Problem:- A solenoid of length 50cm with 20 turns per cm and area of cross-section 40cm² completely surrounds another co-axial solenoid of the same length, area of cross section 25cm² with 25 turns per cm. Calculate the mutual inductance of the system?

Answer:- Let the outer solenoid be 1 and inner solenoid be 2.

Length l₁ =50cm=50x10^-2m

n₁ =2000 turns /m

A₁ = 40 x10^-4 m²

Length l₂=50x10^-2m

n₂ =2500 turns/m

A₂=25x10^-4 m²

M₁₂=M₂₁

M₁₂= (μ₀N₁N₂A₂)/l_ength =μ₀n₁n₂A₂l_ength

=4x3.14x10^-7x2000x2500x50x10^-2x25x10^-4

=7.85x10^-3 H

Problem:- (a)  A toroidal solenoid with an air core has an average radius of 15cm, area of cross-section 2cm² and 1200 turns. Obtain the self-inductance of the toroid. Ignore field variations across the cross-section of toroid.

(b) A second coil of 300 turns is wound closely on the toroid above.
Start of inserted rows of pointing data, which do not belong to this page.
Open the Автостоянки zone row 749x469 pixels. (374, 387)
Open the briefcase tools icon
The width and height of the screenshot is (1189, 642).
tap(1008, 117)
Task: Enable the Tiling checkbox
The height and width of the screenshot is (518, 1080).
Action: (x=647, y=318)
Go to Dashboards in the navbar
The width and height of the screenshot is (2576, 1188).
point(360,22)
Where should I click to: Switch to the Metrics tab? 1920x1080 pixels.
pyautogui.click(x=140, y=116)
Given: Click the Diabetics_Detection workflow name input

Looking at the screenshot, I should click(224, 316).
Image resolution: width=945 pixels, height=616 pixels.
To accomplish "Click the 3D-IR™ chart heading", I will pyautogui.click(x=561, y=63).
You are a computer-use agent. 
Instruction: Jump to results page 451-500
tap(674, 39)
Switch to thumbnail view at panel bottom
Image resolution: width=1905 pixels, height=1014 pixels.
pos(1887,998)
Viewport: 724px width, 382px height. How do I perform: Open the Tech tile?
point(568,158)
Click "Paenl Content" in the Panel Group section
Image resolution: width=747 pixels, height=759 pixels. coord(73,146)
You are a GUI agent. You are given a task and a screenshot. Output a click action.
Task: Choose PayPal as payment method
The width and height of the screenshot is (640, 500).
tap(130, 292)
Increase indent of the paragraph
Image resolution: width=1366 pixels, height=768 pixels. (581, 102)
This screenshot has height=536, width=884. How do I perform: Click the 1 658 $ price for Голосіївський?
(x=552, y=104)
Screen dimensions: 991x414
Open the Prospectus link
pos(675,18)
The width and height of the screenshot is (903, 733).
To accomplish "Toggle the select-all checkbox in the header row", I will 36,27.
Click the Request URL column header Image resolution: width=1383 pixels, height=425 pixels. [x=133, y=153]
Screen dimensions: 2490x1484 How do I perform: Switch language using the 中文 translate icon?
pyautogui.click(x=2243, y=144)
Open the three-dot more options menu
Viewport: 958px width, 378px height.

If the current in the primary coil is increased from 0 to 2A in 0.05s.Obtain the induced emf in the second coil.

Answer:- (a)  Radius r₁=15x10^-2m

Area A₁=2x10^-4m²

N₁=1200

B=μ₀nI= (μ₀N₁I)/ (2πr₁)

Total flux: -N₁xBxA₁=N₁x(μ₀xN₁I/2πr₁) x A₁

Also Total flux =LI

LI =μ₀xA₁x N₁²I/ (2πr₁) 

= (4πx10^-7x (1200)²x 2x10^-4)/ (2πx15x10^-2)

=2.304x10^-4 H

The self-inductance of the toroid is 2.304x10^-4 H.

(b) A₁=2x10^-4m²

r₁=15x10^-2m

N₁=1200

N₂ =300

(dI₁/ dt) = (I_f –I_i)/dt = (2-0)/ (0.05) =40A/s

Total flux in 2:- Φ₂ =N₂xB₁xA₁

=N₂(μ₀n₁I₁)/A₁  equation (1)

Also,Φ₂ =MI₁ equation (2)

=> M=N₂xμ₀xn₁xA₁

e₂ =M (dI₁/dt) =μ₀N₂n₁A₁x40

=4πx10^-7x 300x (N₁/2πr₁) x2x10^-4x40

=0.023V

The emf induced in the second coil is 0.023V.